According to Dr. Eddy Jonas, head of women’s health for PIH’s Haitian sister organization Zanmi Lasante, a proper treatment and prevention program for victims of sexual or physical assault must foster linkages between health institutions, police, judges, and public authorities. It requires training a wide range of health professionals to recognize not only medical needs, but psychosocial ones. There must also be proper systems in place for tracking and documenting GBV cases, as well as community education and outreach campaigns.
Until now, Zanmi Lasante has never had the resources to undertake such comprehensive work in Haiti, but a new project funded by PIH Canada is laying the groundwork for such a transformation. “The appropriate way to address the GBV issue,” said Dr. Jonas, “is a multidisciplinary approach which puts together, in a network, the law enforcement system, a strengthened health system, and psychosocial and community supports.”
Since early January, Dr.

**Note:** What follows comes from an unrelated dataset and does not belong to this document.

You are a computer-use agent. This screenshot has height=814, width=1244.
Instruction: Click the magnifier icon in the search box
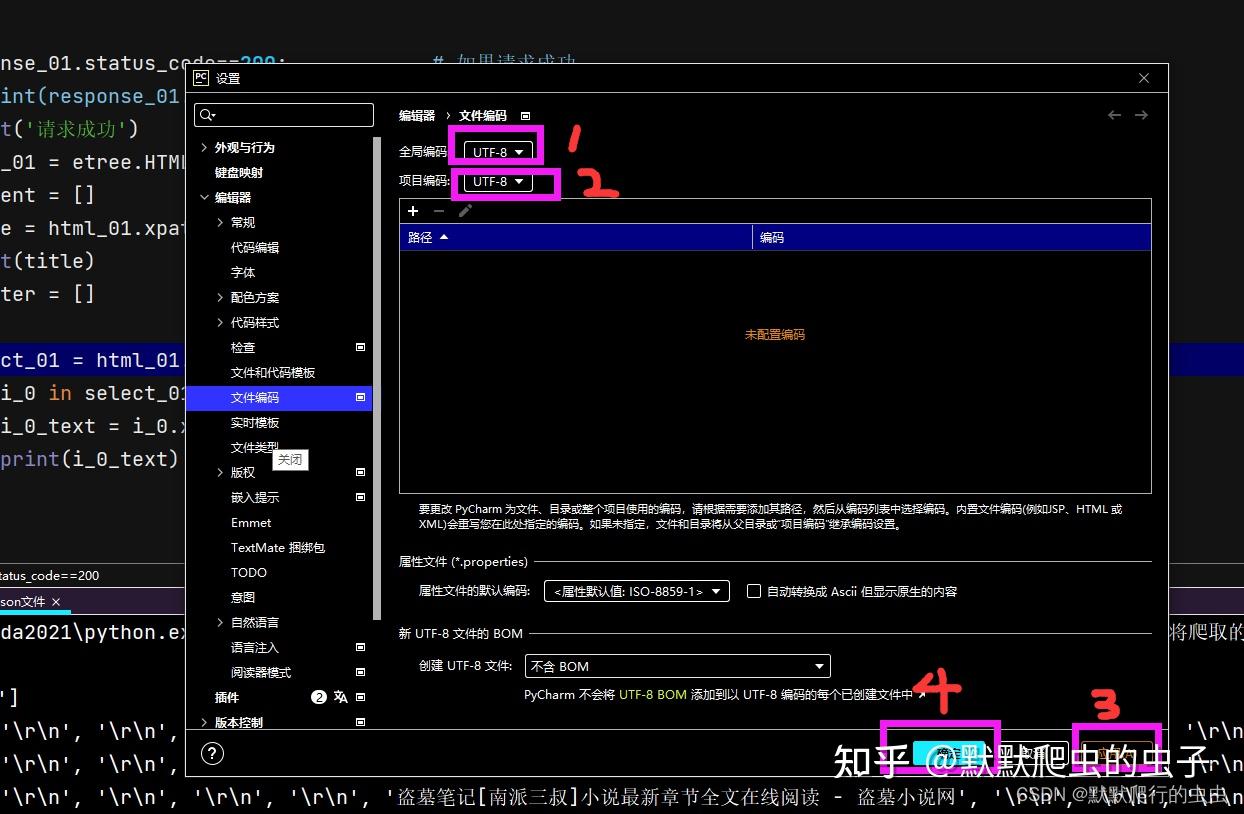tap(206, 115)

Jonas and colleagues from across the ZL women’s health and psychosocial teams – obstetricians and gynecologists, psychologists, nurses, social workers and community health workers – have been putting the program in place. Twenty-two GBV education sessions have been taught at a community level, reaching a more than 650 people. Six social workers assistants, focused exclusively on GBV treatment, support, and documentation, have been hired to work at six ZL sites involved in the project: Hinche, Belladere, Mirebalais, Petite-Riviere, Verrettes and St-Marc. A facilities assessment in January revealed gaps in GBV protocols being implemented, including standard documentation of cases and psychosocial care and community accompaniment.

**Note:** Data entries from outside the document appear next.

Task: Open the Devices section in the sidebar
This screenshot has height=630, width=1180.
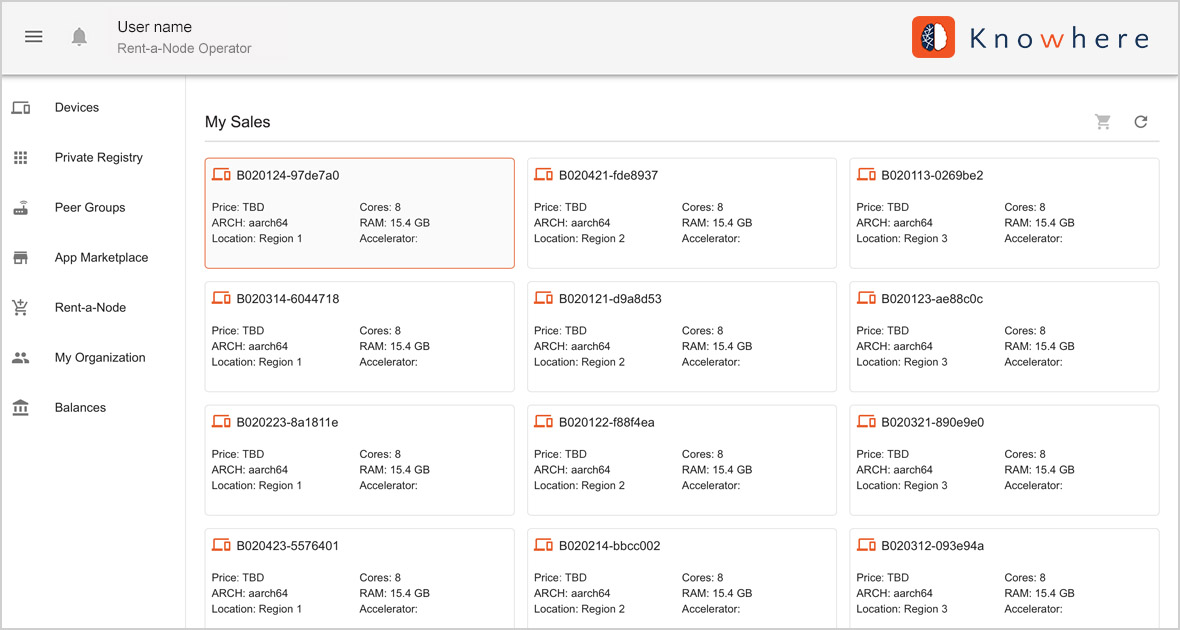Action: 76,107
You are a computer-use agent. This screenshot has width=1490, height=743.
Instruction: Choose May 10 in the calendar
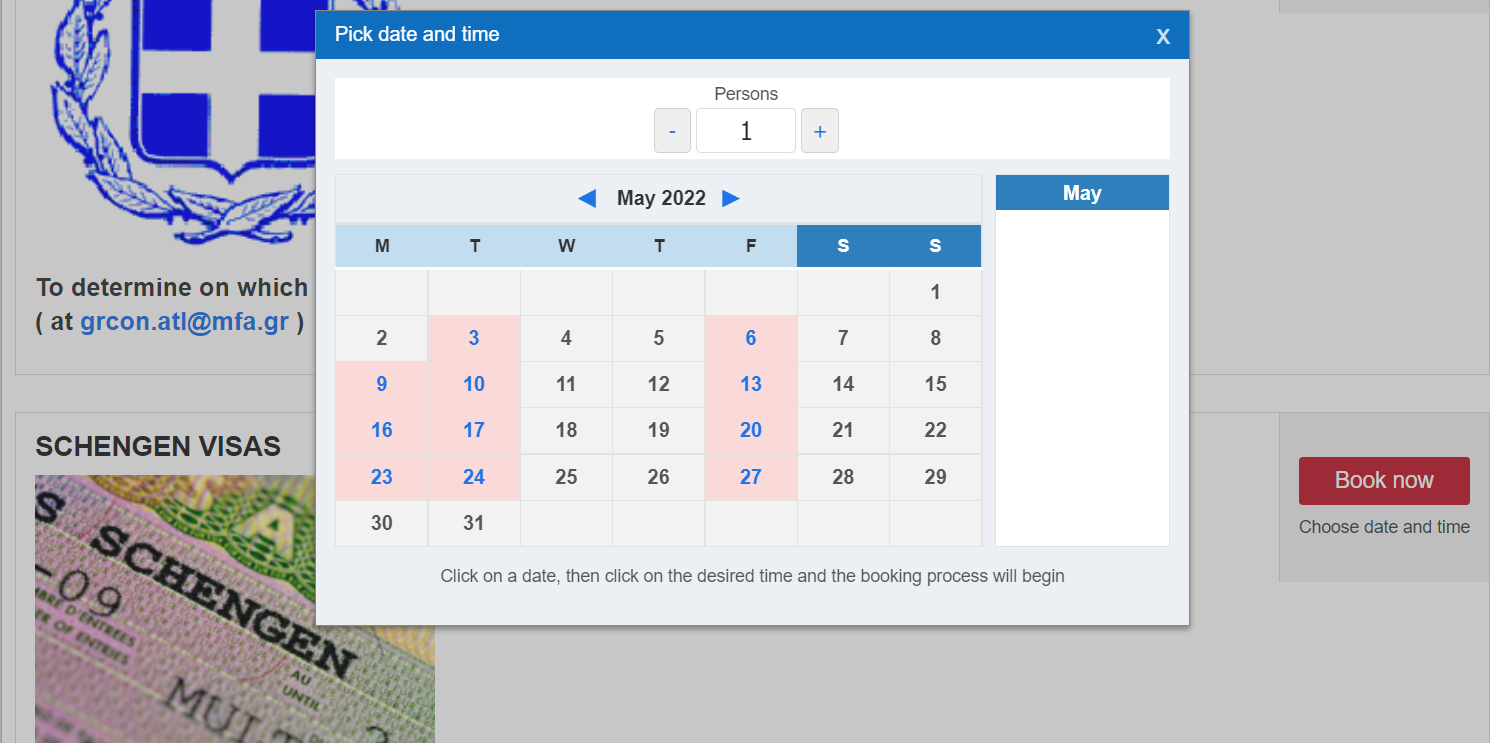[x=474, y=384]
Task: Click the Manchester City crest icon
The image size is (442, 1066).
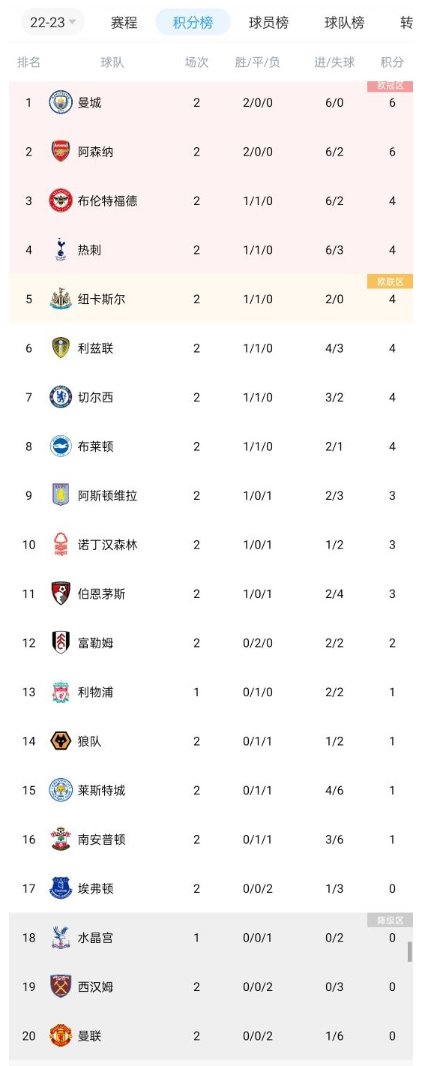Action: 61,103
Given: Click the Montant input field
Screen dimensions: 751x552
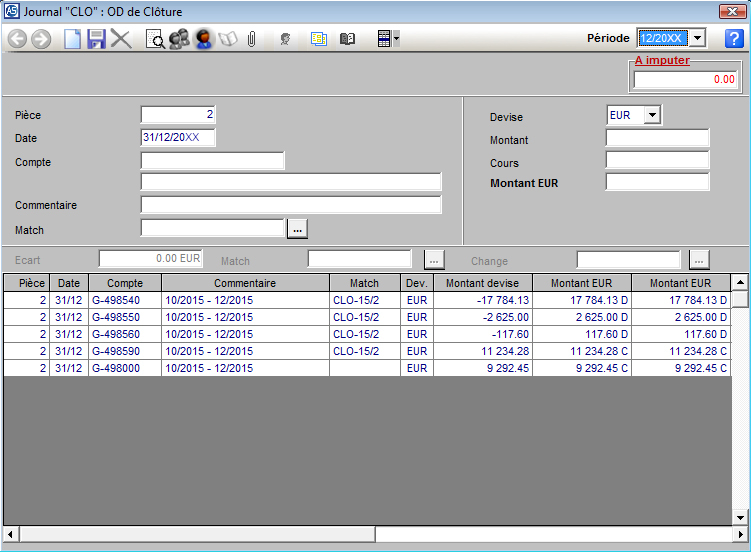Looking at the screenshot, I should tap(657, 139).
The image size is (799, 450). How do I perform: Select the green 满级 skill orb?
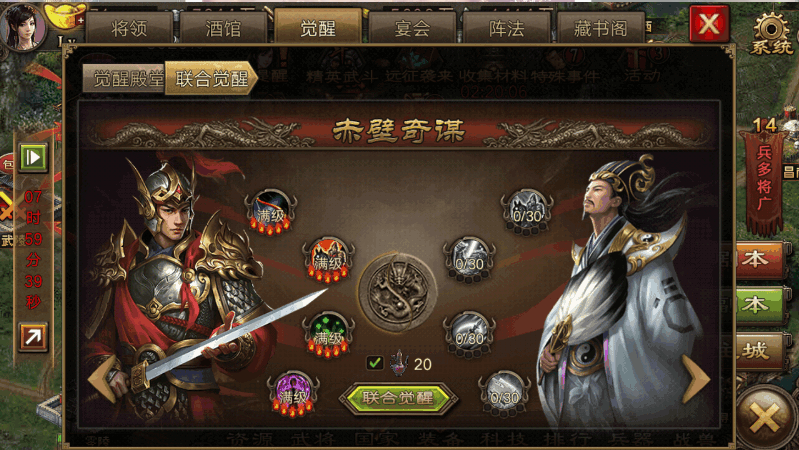[x=328, y=335]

Since then, there has been a review of all GBV procedures, and systems are being established to better track GBV cases each month and provide comprehensive follow-up. From early February through late March, nearly 200 facility-based and community-based staff across the ZL network attended GBV training sessions, including doctors, nurses, social workers and 131 female community health workers specifically focused on women’s health. Pre- and post-training test scores showed dramatic improvements in GBV-related knowledge and understanding.

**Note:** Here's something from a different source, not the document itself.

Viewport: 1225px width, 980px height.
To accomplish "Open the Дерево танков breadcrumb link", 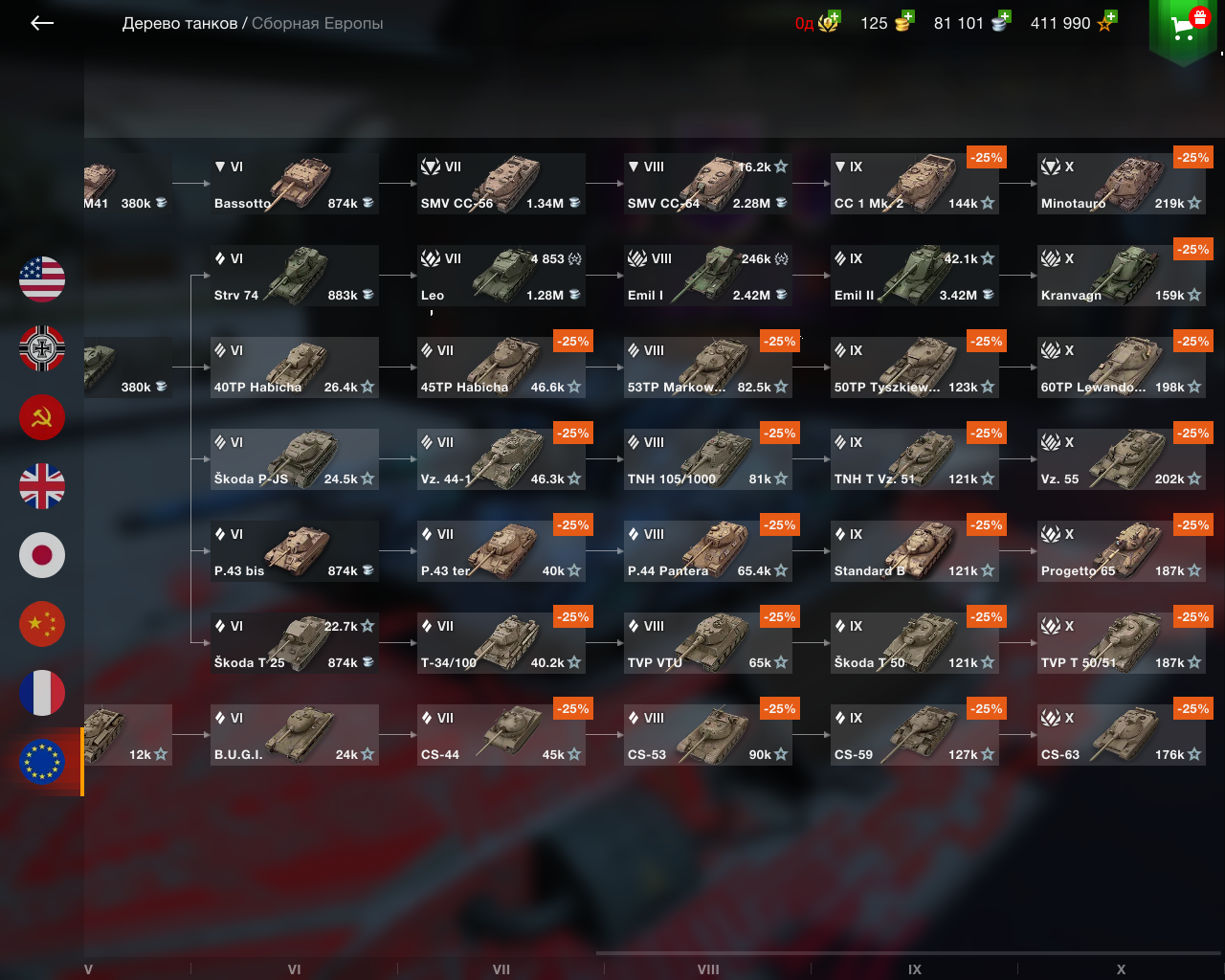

“The psychosocial consequences of gender based-violence (GBV) are devastating and lasting, and then the usual medical care (alone) can’t bring necessary relief to the victims,” Dr. Jonas said. “That’s why these trainings are so important.”
The project is just getting started and much more work needs to be done in the coming months and years. Our thanks go out to PIH Canada donors for making this effort possible.